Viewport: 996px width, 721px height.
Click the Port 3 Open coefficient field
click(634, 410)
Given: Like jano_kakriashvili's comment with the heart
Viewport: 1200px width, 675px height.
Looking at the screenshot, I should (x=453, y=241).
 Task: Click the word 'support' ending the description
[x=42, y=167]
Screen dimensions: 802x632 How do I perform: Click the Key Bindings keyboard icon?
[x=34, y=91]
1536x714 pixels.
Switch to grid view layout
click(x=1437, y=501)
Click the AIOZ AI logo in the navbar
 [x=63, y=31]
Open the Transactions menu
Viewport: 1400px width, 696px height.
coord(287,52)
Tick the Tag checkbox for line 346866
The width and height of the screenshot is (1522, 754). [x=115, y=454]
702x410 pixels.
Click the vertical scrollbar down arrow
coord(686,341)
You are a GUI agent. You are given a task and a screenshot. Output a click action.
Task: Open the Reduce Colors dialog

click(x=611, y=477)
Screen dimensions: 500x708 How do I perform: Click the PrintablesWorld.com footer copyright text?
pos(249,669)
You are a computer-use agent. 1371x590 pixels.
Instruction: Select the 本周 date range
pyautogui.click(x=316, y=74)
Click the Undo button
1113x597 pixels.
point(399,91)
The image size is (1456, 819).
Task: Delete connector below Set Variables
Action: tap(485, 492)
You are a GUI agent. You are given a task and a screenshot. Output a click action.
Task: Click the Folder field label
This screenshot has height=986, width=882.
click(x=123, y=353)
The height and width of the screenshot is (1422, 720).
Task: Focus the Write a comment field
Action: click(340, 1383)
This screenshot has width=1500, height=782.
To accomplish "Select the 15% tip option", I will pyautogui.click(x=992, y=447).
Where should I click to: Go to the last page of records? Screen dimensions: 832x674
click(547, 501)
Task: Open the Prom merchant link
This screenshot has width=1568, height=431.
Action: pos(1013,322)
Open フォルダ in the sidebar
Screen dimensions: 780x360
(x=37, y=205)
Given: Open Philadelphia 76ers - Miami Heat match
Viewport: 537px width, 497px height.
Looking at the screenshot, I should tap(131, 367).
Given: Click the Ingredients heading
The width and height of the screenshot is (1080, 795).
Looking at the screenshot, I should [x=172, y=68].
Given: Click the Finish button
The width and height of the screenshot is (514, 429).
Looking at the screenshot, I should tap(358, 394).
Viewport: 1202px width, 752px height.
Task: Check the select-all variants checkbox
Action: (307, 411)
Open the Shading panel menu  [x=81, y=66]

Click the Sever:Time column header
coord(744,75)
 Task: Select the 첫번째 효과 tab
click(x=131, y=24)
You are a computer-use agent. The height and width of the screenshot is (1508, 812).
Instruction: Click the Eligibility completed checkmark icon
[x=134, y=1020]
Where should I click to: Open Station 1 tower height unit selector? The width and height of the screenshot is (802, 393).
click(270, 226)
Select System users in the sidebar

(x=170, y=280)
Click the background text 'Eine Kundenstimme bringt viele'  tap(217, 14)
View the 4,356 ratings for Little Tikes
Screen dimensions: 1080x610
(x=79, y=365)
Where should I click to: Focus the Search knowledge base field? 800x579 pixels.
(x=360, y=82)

::::::

» TASK DETAILS:
Write out every line of the entries that holds the word "agent".

» YOUR SOLUTION:
You are a GUI agent. You are given a task and a screenshot. Output a click action.
You are a computer-use agent. 1371x590 pixels.
You are a GUI agent. You are given a task and a screenshot. Output a click action.
You are a computer-use agent. The height and width of the screenshot is (1508, 812).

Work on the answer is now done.